Day 28: Nobody Knows

 21/04/2020

Day 28: Nobody knows

How good are we in handling uncertainty? Quite poor as it looks. How well do we take to long days at home living with our own families for all the hours of a day? The stretchmarks on our conscience from this lockdown will stay for long. Most friends I know have begun speaking about the stress that is cloaking them in these days away from work, outdoor spaces and especially with job and income uncertainties that are soon to hit all of us. The lockdown now seems to be a stress test of our abilities to cope with drastically altered social conditions. We are made to confront our griefs that could earlier be drowned by work, travel and similar activities outside our homes. There is nothing much that can draw us out from our domestic miseries. 

Not knowing where the situation and its consequences will take us is aggravating the feeling. Charlie Munger was asked by a WSJ interviewer if another Great Depression is possible?

Munger is sure this is a depression already and added, “The only question is how big it’s going to be and how long it’s going to last. I think we do know that this will pass. But how much damage, and how much recession, and how long it will last, nobody knows.” In India we don’t have investors with such expansive exposure and depth to major firms of the economy as Berkshire. There are homegrown multinationals, but they would prefer not to add their voice about the future. It would have made sense if they knew one way or the other. With the national governments appearing in full control, surely all of us will be finding our financial and social fates tied to whatever measures the governments take. It must be an interesting moment for the corporations which thought that they could find their own way through this. 

The sentiment across most sectors is pretty much ‘nobody knows’. This is the planet’s latest status message. The virus was chapter one. In the  book on our civilizational precariousness the next chapters are being written. Separate chapters on countries may not be required in this book. For, the actions and resulting consequences in most of them have been the same- deaths, distress, meanness, kindness, altruism, several instances of service above the self, confusion and insecurity. The range of human emotions remain the same. The degree differs. We are confronted with the same old forces that burnt cities down during the world wars – nationalism, racial inequality and toxic leaderships. We are being hit again by the same forces. In this limited context the great wars and this pandemic are the same. Divisiveness comes easier than unity, within nations and among nations. 
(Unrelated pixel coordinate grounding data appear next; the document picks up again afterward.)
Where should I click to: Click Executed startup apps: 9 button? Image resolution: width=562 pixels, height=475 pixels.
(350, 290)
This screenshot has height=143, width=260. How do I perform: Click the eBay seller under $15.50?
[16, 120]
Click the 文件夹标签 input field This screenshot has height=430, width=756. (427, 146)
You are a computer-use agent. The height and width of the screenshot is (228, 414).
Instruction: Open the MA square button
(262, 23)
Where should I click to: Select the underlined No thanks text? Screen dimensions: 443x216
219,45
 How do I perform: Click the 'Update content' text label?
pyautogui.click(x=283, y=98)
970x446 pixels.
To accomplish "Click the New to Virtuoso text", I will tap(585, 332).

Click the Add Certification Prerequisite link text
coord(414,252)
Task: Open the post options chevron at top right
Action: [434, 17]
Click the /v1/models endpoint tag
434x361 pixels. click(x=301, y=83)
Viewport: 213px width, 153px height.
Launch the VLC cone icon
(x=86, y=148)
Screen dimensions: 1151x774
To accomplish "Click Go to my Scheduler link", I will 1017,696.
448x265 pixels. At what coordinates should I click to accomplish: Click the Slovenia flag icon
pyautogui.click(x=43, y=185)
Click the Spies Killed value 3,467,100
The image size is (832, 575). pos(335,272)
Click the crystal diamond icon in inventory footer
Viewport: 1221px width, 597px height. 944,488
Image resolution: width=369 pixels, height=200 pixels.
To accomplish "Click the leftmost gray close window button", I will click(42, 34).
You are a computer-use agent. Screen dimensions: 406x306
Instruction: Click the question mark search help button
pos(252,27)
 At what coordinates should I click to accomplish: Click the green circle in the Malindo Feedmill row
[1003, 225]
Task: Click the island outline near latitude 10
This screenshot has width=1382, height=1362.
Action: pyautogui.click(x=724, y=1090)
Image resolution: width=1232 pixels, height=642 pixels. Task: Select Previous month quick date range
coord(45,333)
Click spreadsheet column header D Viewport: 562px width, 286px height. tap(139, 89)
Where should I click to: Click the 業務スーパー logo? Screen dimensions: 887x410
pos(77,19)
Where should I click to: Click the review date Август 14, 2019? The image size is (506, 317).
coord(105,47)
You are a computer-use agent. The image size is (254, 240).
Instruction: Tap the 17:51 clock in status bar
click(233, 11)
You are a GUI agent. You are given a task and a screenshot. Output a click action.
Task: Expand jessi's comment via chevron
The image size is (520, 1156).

In thes daily entries, I have struggled with a sense of purpose over and above the simple satisfaction of ‘writing it out’. If there is a frequent allusion to the crisis ‘we’ are facing and ‘our’ collective future, then do these words themselves be scrutinized for their current, perhaps ‘covid-adjusted’ meanings? I find myself reaching out to Upendra Baxi to re-read –

When ‘we’ think that ‘our’ struggle to transform the world into a better place than it is now, it remains clearly important to make the best possible non-hegemonic sense of the words ‘our’ (fabricating the infinite variety of more or less enduring forms of ‘we-ness’), ‘struggle’ (forging alliances for the uncommon ways of attainment of social improvement or common good), and the ‘world’ that we aspire thus to render ‘better’ (the ‘world’ now increasingly conceived in terms of planetary loyalty as for example in the variegated discourse concerning global warming and preservation of biodiversity). 

Baxi’s call for a non-hegemonic sense of the words like our, we and the world, might be helped to some measure in a post-covid world when nations begin to take stock of the suffering and losses from these days of death and lockdowns.